Work task.
Match the word "Viewport". Return each line of the data below where it appears.

•••••

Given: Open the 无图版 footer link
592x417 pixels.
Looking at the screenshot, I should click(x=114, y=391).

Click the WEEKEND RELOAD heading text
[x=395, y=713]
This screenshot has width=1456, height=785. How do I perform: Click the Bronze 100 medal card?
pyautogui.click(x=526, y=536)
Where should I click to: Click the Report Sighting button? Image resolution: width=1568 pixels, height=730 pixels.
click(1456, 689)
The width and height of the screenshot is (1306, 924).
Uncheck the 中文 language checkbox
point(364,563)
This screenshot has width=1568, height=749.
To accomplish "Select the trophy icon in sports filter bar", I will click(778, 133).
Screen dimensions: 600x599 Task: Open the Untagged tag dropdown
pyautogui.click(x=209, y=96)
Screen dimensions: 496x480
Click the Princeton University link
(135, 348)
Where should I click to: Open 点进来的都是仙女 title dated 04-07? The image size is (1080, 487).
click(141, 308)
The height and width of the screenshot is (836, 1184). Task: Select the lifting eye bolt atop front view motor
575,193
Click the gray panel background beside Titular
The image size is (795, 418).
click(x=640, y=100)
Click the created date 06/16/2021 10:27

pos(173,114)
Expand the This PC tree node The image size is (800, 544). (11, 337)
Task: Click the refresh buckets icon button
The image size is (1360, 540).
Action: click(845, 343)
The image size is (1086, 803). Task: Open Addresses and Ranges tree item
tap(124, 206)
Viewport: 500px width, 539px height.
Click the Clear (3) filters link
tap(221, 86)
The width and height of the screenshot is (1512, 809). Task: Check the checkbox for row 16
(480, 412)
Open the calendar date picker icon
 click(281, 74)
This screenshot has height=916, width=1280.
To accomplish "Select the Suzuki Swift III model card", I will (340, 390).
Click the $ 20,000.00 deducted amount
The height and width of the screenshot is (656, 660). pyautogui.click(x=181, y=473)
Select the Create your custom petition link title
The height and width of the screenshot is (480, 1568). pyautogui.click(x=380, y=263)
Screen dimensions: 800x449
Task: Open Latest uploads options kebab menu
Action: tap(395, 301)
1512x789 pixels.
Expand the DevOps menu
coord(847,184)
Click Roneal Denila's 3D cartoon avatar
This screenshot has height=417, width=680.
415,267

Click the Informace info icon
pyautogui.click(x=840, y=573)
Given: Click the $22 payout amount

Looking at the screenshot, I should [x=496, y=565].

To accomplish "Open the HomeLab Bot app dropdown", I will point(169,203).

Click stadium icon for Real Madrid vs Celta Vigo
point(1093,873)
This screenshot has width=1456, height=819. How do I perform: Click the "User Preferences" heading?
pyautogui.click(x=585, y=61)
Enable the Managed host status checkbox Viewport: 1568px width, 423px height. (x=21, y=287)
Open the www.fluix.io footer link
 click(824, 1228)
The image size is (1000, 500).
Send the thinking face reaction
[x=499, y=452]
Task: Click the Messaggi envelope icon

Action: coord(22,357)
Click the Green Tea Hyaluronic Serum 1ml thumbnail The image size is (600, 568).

•••••

Result.
Viewport: 500px width, 539px height.
Enable the Managed host status checkbox Viewport: 1568px width, 423px height. (x=21, y=287)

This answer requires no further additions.